L’itinéraire, dans le bon sens
Entrez par Bab el Had, à l’ouest, et laissez-vous descendre vers le fleuve. C’est le sens de la pente, et celui de l’animation croissante.
- La rue Souika, l’artère principale. Épices, textile, alimentation — c’est la médina des Rabatis, pas celle des visiteurs.
- Le souk es-Sebbat, dans son prolongement : babouches, cuir, maroquinerie. Un couloir couvert, plus dense, où l’on ralentit.
- La rue des Consuls, qui monte vers la kasbah. Elle porte ce nom parce qu’elle abritait les représentants des puissances étrangères jusqu’en 1912. C’est le cœur de l’artisanat, et surtout le point de départ des passages perpendiculaires, ces ruelles minuscules qui débouchent sur de petites places spécialisées — cuir ici, ferronnerie là. C’est là que sont les vrais ateliers.
- Le Mellah, l’ancien quartier juif, à l’est. En cours de réhabilitation, encore très dégradé par endroits, mais son plan et ses façades racontent une autre histoire de la ville.
- La sortie sur le Bouregreg, face à Salé, pour finir au bord du fleuve.

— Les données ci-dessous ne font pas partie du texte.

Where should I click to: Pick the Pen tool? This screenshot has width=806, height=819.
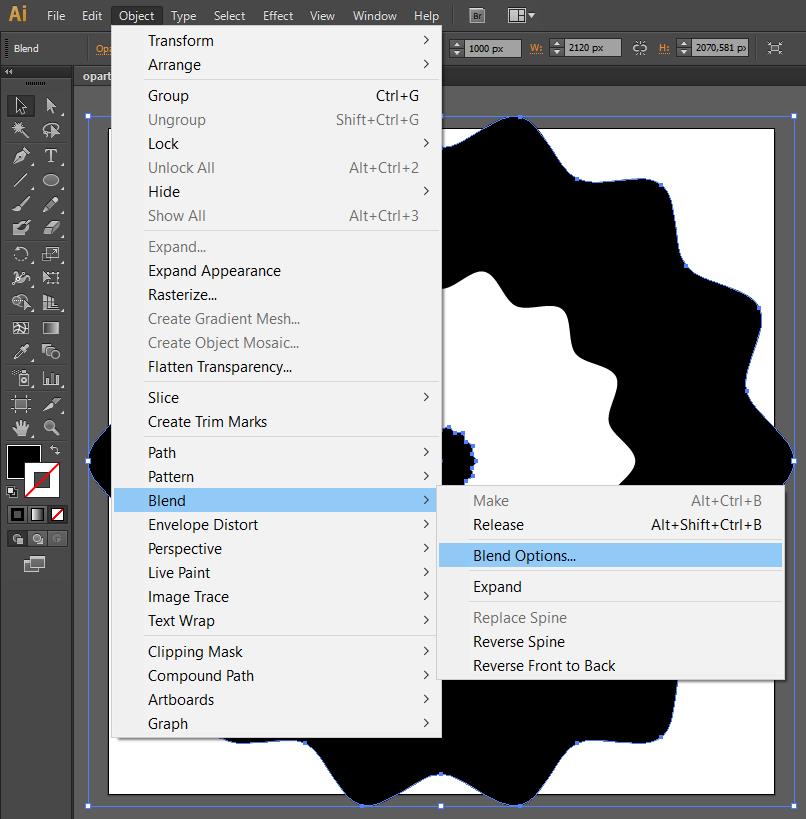pos(20,156)
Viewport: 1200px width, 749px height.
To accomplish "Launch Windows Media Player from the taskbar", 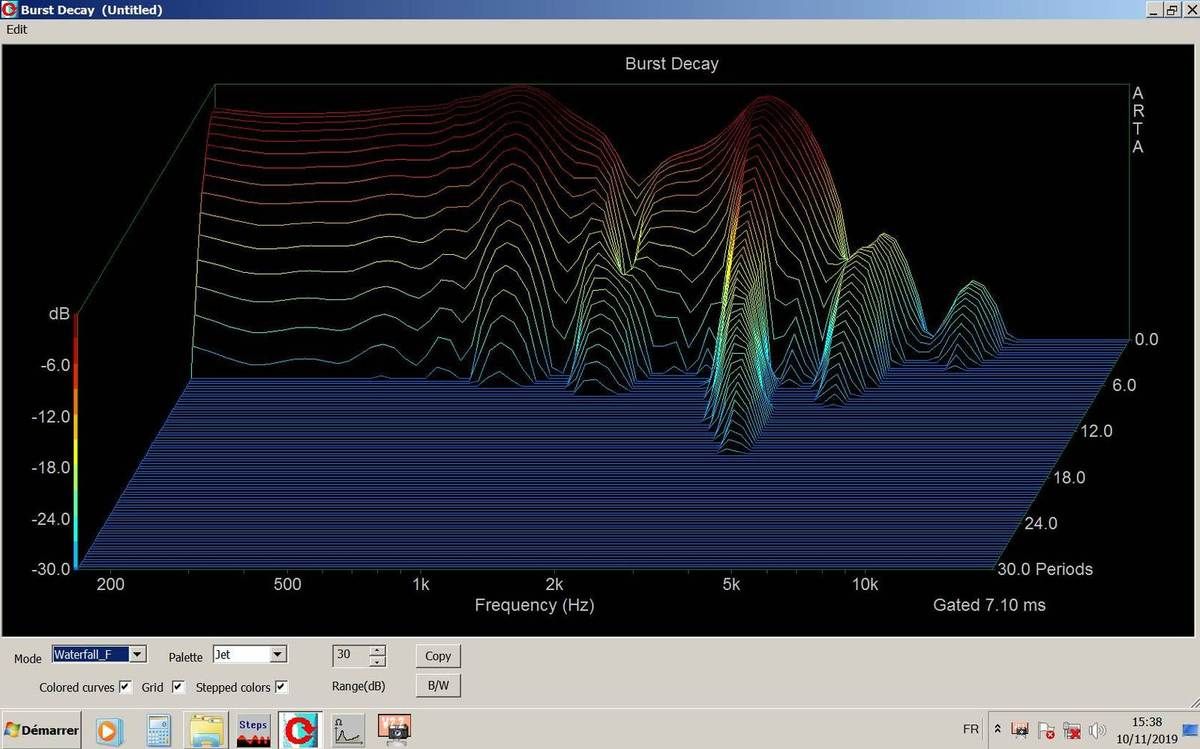I will coord(108,730).
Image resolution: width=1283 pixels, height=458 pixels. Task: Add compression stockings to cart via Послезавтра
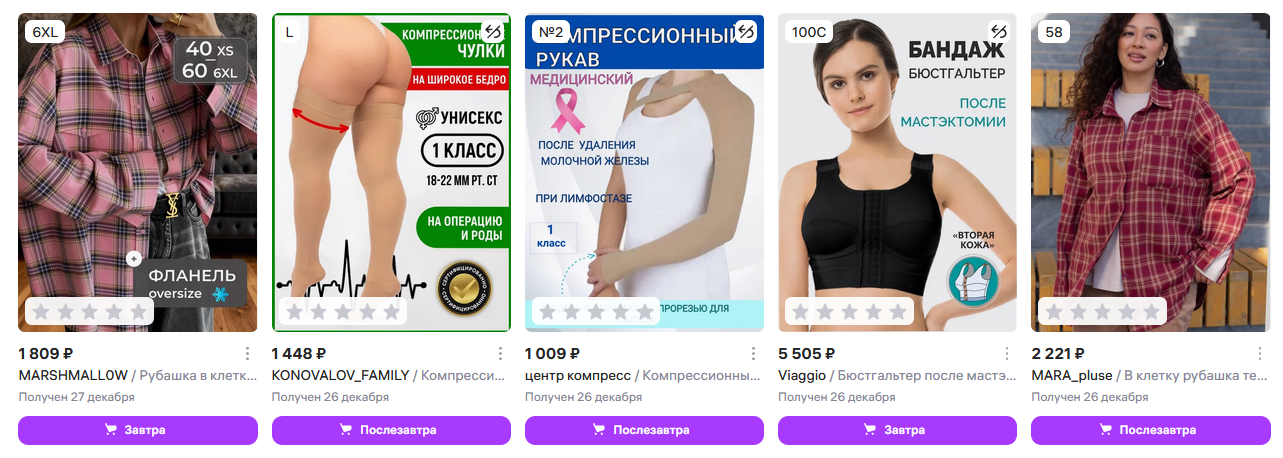(391, 430)
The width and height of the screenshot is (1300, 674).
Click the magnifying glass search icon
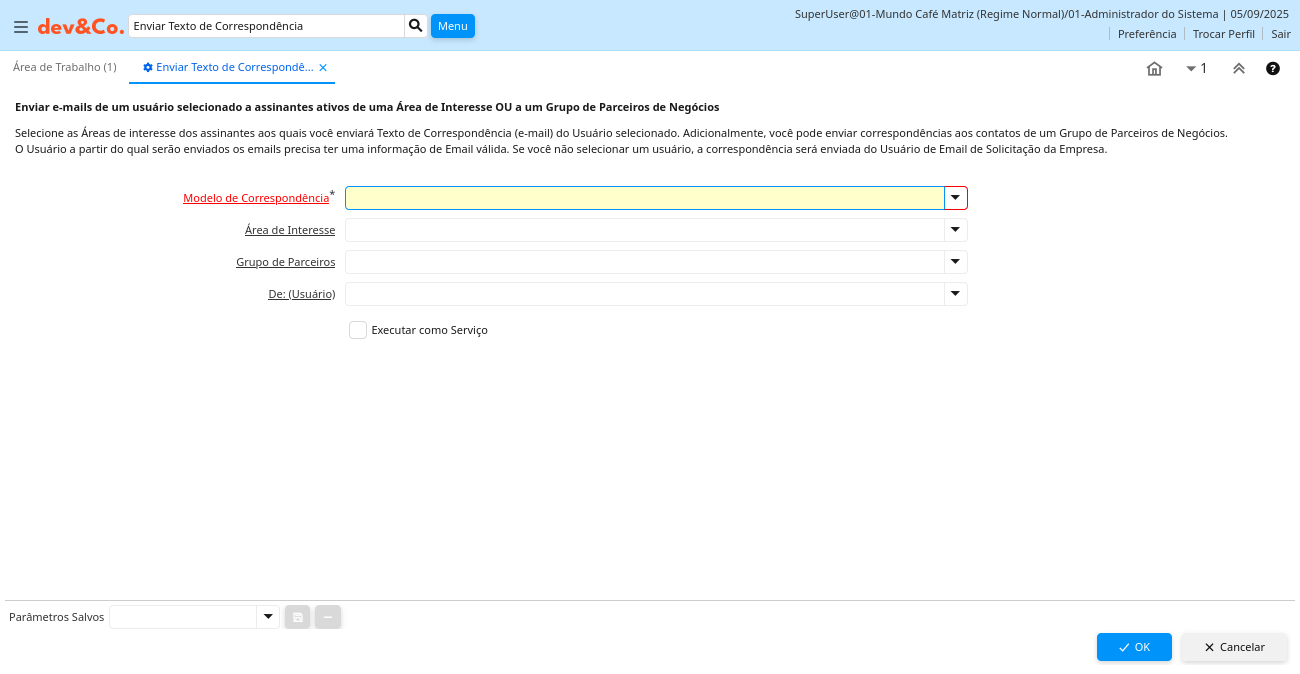coord(416,26)
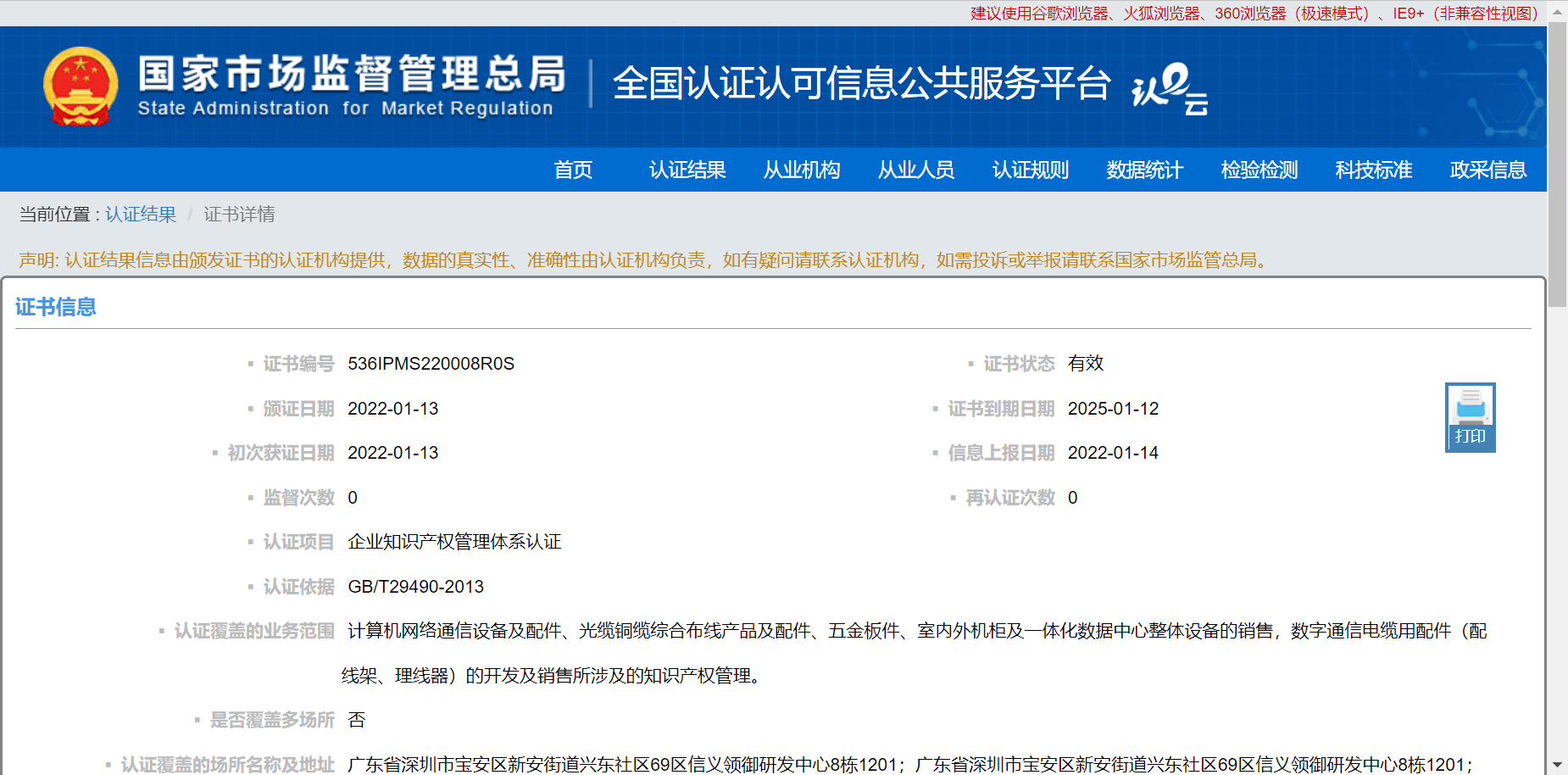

Ce qu’il faut savoir avant d’y aller
La médina est un quartier habité, pas un décor : familles, écoles, épiceries. On y vit modestement pour l’essentiel. Cela impose une certaine retenue avec l’appareil photo, surtout dans les ruelles résidentielles.
Le marchandage est la règle dans les boutiques d’artisanat, jamais dans les commerces alimentaires.
Les ateliers ferment le vendredi à la mi-journée, pour la prière.
Le meilleur moment est la fin de matinée, quand les ateliers sont ouverts et l’affluence encore raisonnable. En fin d’après-midi, la lumière est plus belle mais l’artisanat commence à fermer.